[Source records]

⁂

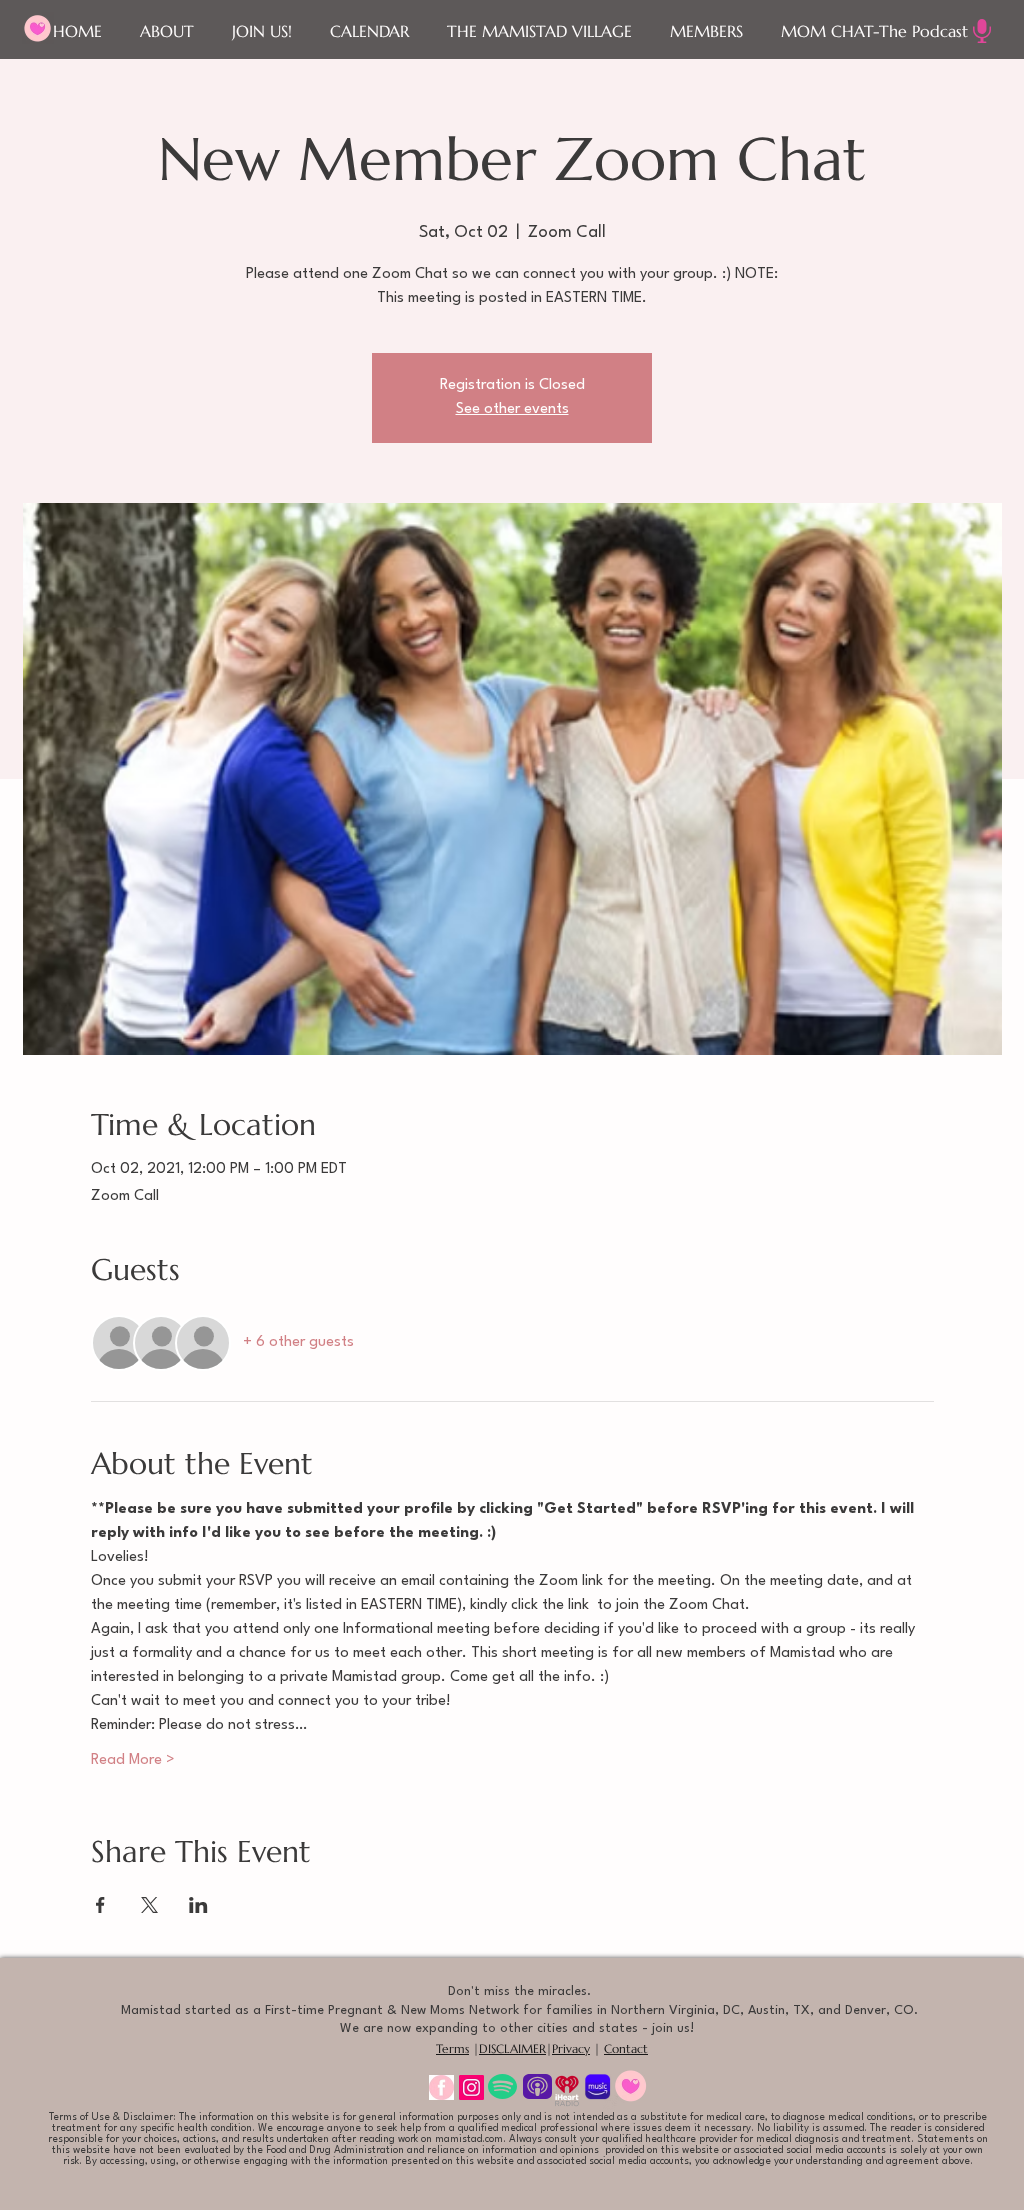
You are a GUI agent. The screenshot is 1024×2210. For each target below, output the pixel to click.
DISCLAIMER (512, 2048)
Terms (452, 2048)
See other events (512, 409)
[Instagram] (471, 2087)
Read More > (133, 1760)
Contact (626, 2048)
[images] (441, 2087)
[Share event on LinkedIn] (198, 1905)
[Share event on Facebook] (100, 1905)
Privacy (571, 2048)
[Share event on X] (149, 1905)
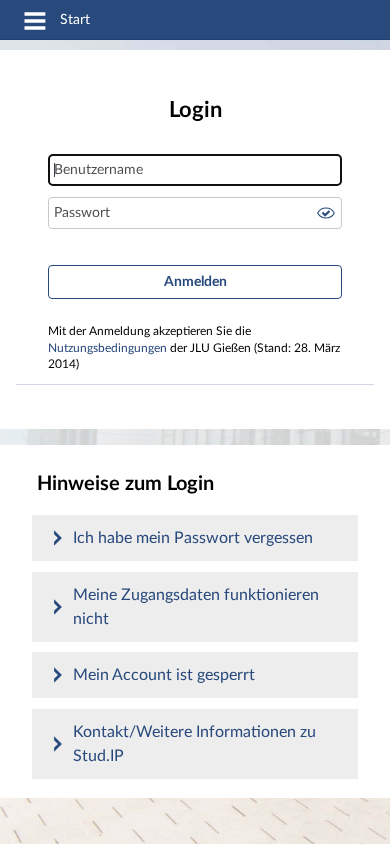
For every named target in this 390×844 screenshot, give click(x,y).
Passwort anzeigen (326, 213)
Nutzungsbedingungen (107, 348)
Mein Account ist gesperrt (164, 675)
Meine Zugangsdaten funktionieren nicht (196, 607)
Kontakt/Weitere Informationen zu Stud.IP (194, 744)
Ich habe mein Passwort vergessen (193, 538)
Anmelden (195, 282)
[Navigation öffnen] (35, 24)
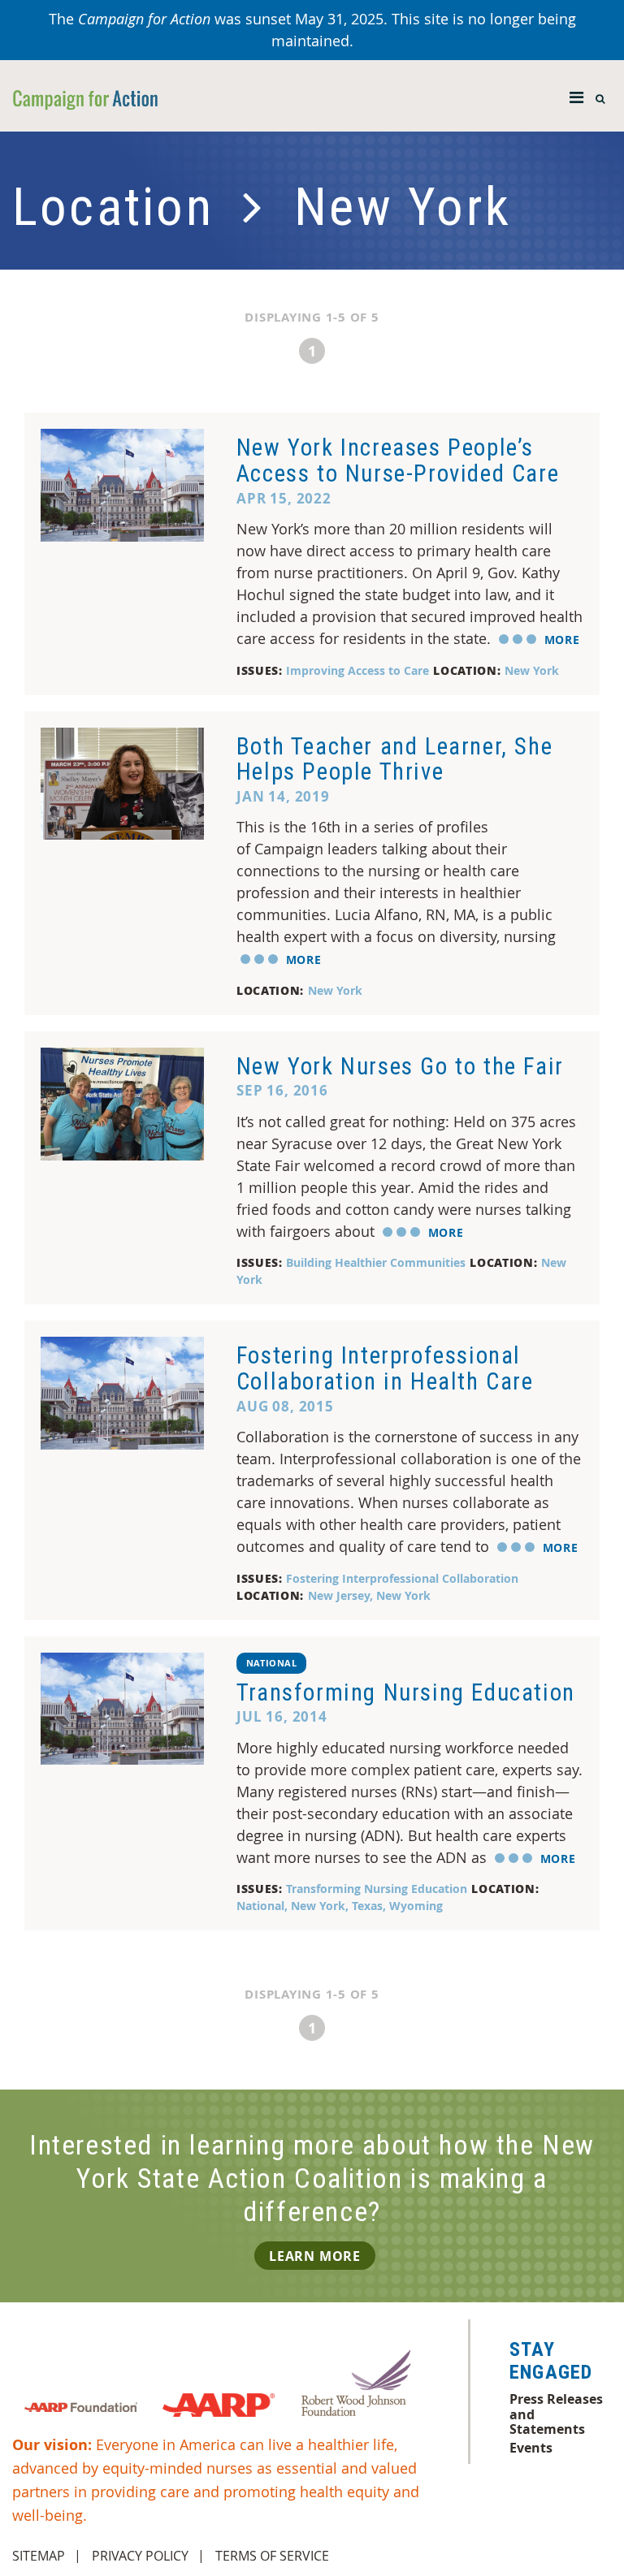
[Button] (576, 93)
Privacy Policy (140, 2556)
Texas (367, 1905)
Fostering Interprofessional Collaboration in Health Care (385, 1368)
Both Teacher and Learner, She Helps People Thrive (394, 759)
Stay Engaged (550, 2361)
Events (530, 2448)
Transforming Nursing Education (405, 1692)
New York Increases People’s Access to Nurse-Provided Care (397, 460)
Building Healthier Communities (376, 1262)
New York (532, 670)
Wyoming (416, 1905)
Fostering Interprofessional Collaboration (402, 1578)
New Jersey (339, 1595)
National (271, 1663)
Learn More (315, 2256)
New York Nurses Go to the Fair (400, 1066)
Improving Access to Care (357, 670)
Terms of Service (272, 2556)
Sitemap (38, 2556)
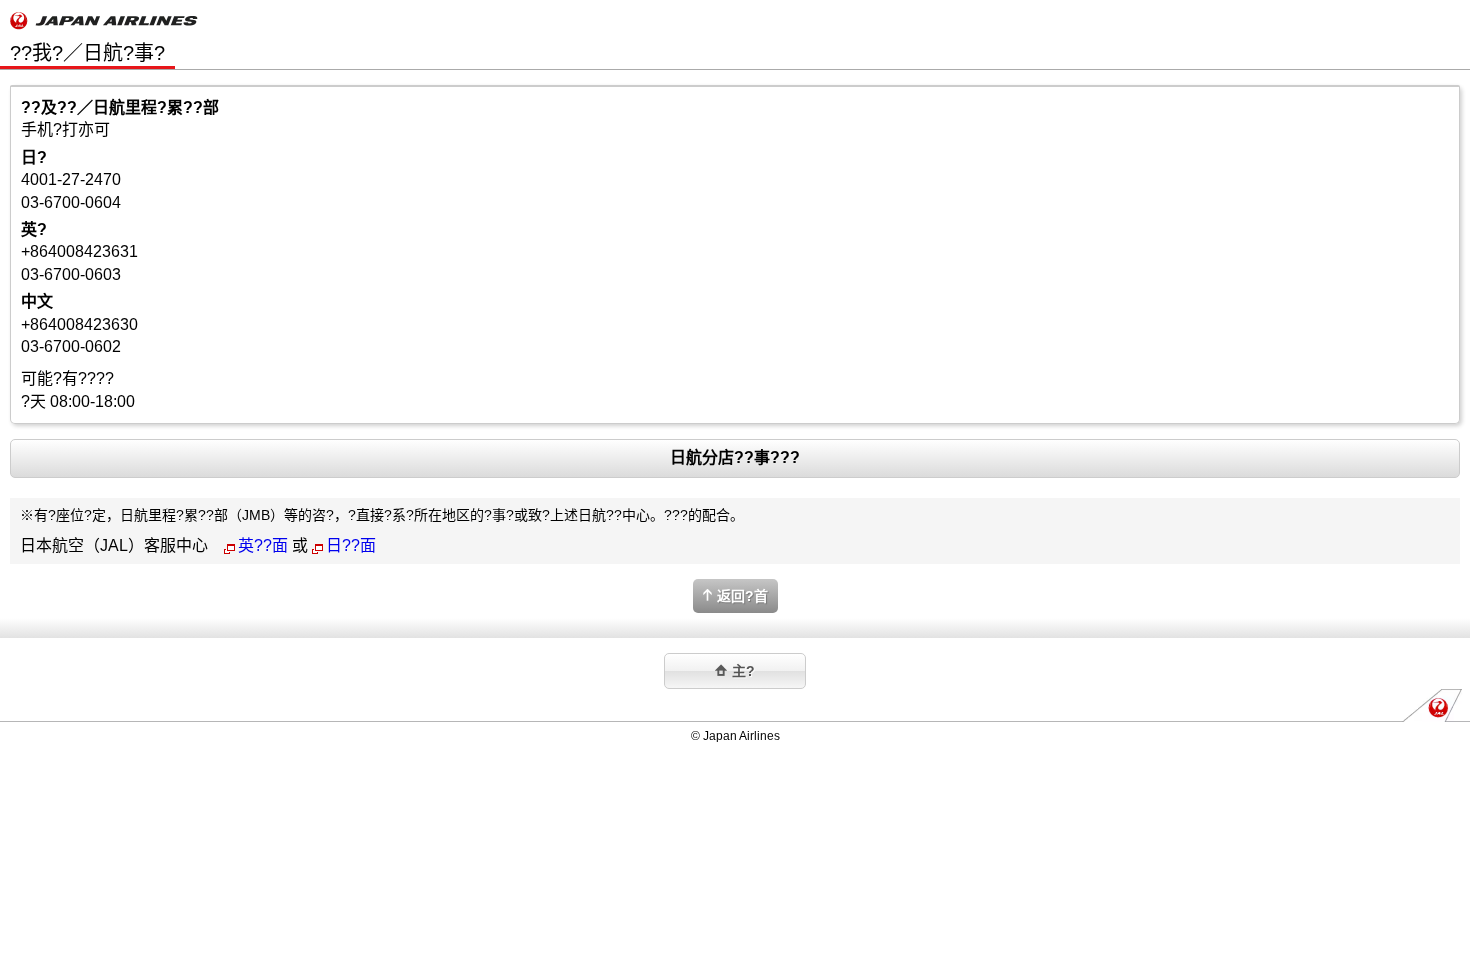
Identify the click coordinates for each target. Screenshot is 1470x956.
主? (743, 671)
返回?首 (742, 596)
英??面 (263, 545)
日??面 (351, 545)
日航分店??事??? (735, 457)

⁂

YOUR INSTRUCTIONS
Which lines in the entries above contain "click"? Pull each of them out.

EXPECTED ANSWER
You are a GUI agent. The screenshot is 1024×2210. For each target below, output the pixel to click.
For every named target in this 390×844 screenshot, give click(x,y).
Identify the click coordinates for each target. Screenshot is 1470x956.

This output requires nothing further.